Tag Archives: guns

how the ATF traces guns

This is one of those in-depth articles that GQ puts out every now and then.

Anytime a cop in any jurisdiction in America wants to connect a gun to its owner, the request for help ends up here, at the National Tracing Center, in a low, flat, boring building that belies its past as an IRS facility, just off state highway 9 in Martinsburg, West Virginia, in the eastern panhandle of the state, a town of some 17,000 people, a Walmart, a JCPenney, and various dollar stores sucking the life out of a quaint redbrick downtown. On any given day, agents here are running about 1,500 traces; they do about 370,000 a year…

The National Tracing Center is not allowed to have centralized computer data… That’s been a federal law, thanks to the NRA, since 1986: No searchable database of America’s gun owners. So people here have to use paper, sort through enormous stacks of forms and record books that gun stores are required to keep and to eventually turn over to the feds when requested. It’s kind of like a library in the old days—but without the card catalog. They can use pictures of paper, like microfilm (they recently got the go-ahead to convert the microfilm to PDFs), as long as the pictures of paper are not searchable. You have to flip through and read. No searching by gun owner. No searching by name…

All the out-of-business records that come in here—2 million last month—are eventually imaged and organized according to the store that sent them. It might be 50,000 Form 4473s from one Dick’s Sporting Goods in some suburb of Cleveland. So, say you need to find one particular 4473 from that store. “We go through them,” Charlie tells me. “Just like photographs from your Christmas party, and we look through every one. Until we find it.”

guns in the U.S.

Does the United States have a gun problem? There are facts and figures, and there are emotions. You are not a normal human being if you don’t react emotionally to certain kinds of events, and being in touch with these emotions can be a good guide to what you think is right and wrong. Then again, I believe any human being within the normal range can be trained to dig into the facts and evidence, draw appropriate conclusions and build their own personal mental model of the world. Once you have a sense of what you think is right and wrong, this is how you figure out what you think can and should be done about it. So, I’m going to quote from an article that caused a strong emotional reaction from me (warning, it’s probably upsetting to almost anyone but especially parents), and then I’ll go to some facts and figures that I find disturbing on an intellectual level, but also point toward some ideas about what can and should be done.

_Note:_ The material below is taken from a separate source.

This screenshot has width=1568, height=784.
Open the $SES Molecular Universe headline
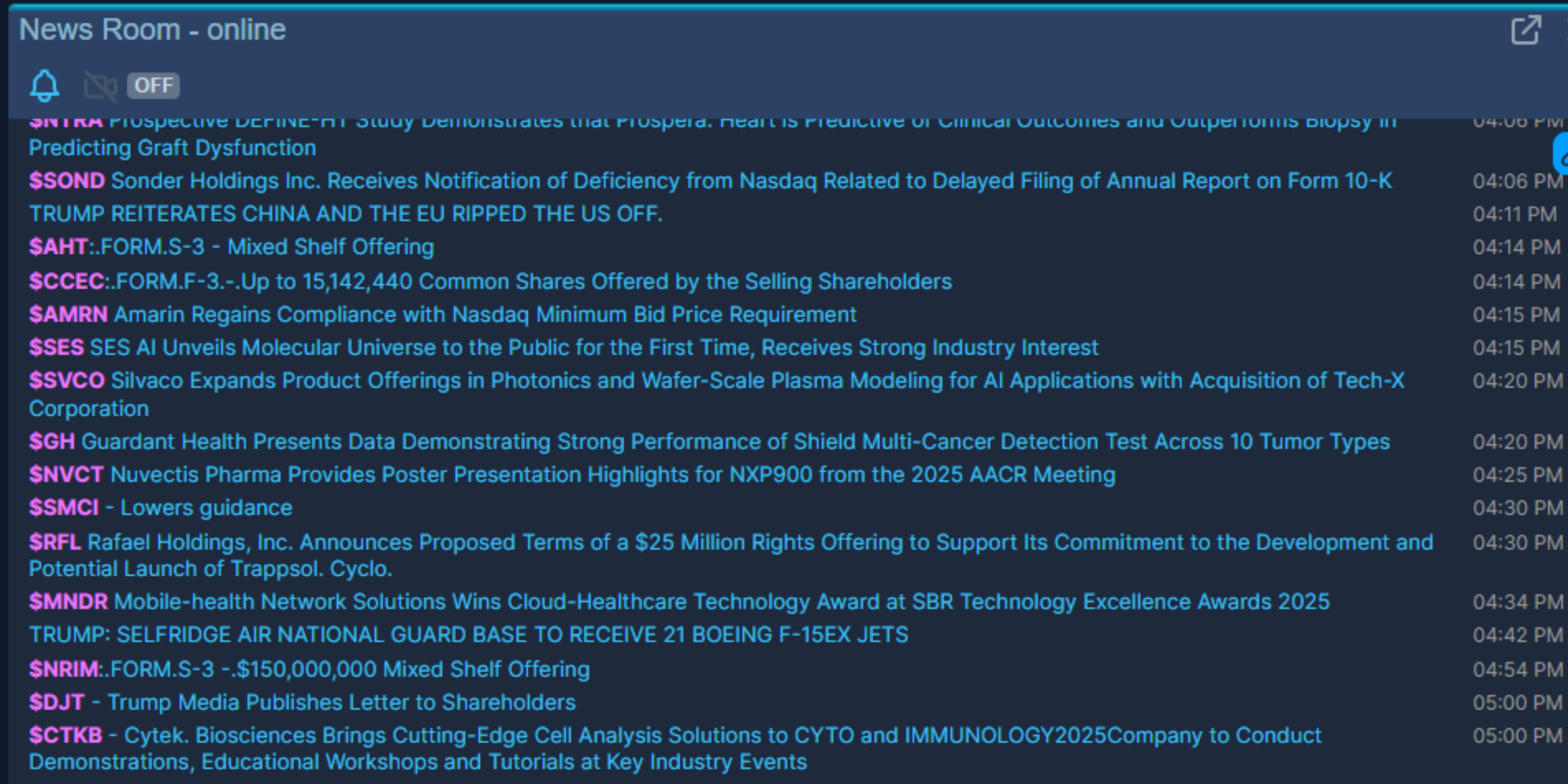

If you are not emotionally dead, you will be horrified by this stomach-churning New York  Times article about children who are killed accidentally by guns.

It had been a good day for Tristan. He had used the potty for the first time. He and his mother had danced a little jig. Down the hall, Tristan entered the bedroom where his father had been staying because of quarrels with his wife. She had chided her husband in the past for forgetting to safely store his .45-caliber handgun. But he had recently put a lock on his door to keep out his wife and children. He thought he had locked the door before going out to cut the grass.

The lock, though, had failed to catch. Tristan found the loaded gun under the pillow on his father’s bed. He pointed it at his own forehead and pulled the trigger. Hearing the gunshot, Sergeant Underhill sprinted inside to find Tristan face down on the bed, the gun beneath him. When he called 911, the sergeant was screaming so hysterically that the dispatcher initially mistook him for a woman.

“My 2-year-old just shot himself in the head,” he said breathlessly. “He’s dead.”

There’s a picture of the kid alive and happy, which makes it infinitely worse. That’s one horrifying anecdote in this story. It goes on and on and on.

That’s the horror. Let’s turn to some cold facts and figures. Here’s a blog posting called “Deaths from assault over time in 40 relatively rich countries“. Other rich countries do not have the level of violence that we have in the United States. If you are the evidence-inclined type, have a look at the graphics and note that they are on a log scale. The United States has a rate of violent death 5-10 times higher than our close cultural cousins like Canada, Australia, New Zealand and the UK. And all these places have a little bit higher rates than most of Western Europe and Asia. The places with rates equal or higher than the United States are developing countries and/or countries with organized crime on a large scale.

So is the easy accessibility of firearms the cause of violence? I tend to think tough guy culture (one thing that is unmistakable in both articles is that men and boys are the ones shooting and being shot), a history of inequality and racial discrimination, and the so-called war on drugs are the real drivers. These are the policy levers we need to be working in the medium to longer term. But being awash in guns certainly makes the violence that does occur more deadly. Common sense gun control policies would certainly be great in the short term to treat the symptoms, as long as they are backed up by policies to treat the disease. But hard-core, violent law enforcement approaches to treat the symptoms may actually make the disease worse in the long term, which is probably what happened in the 80s and 90s that we are continuing to pay for today.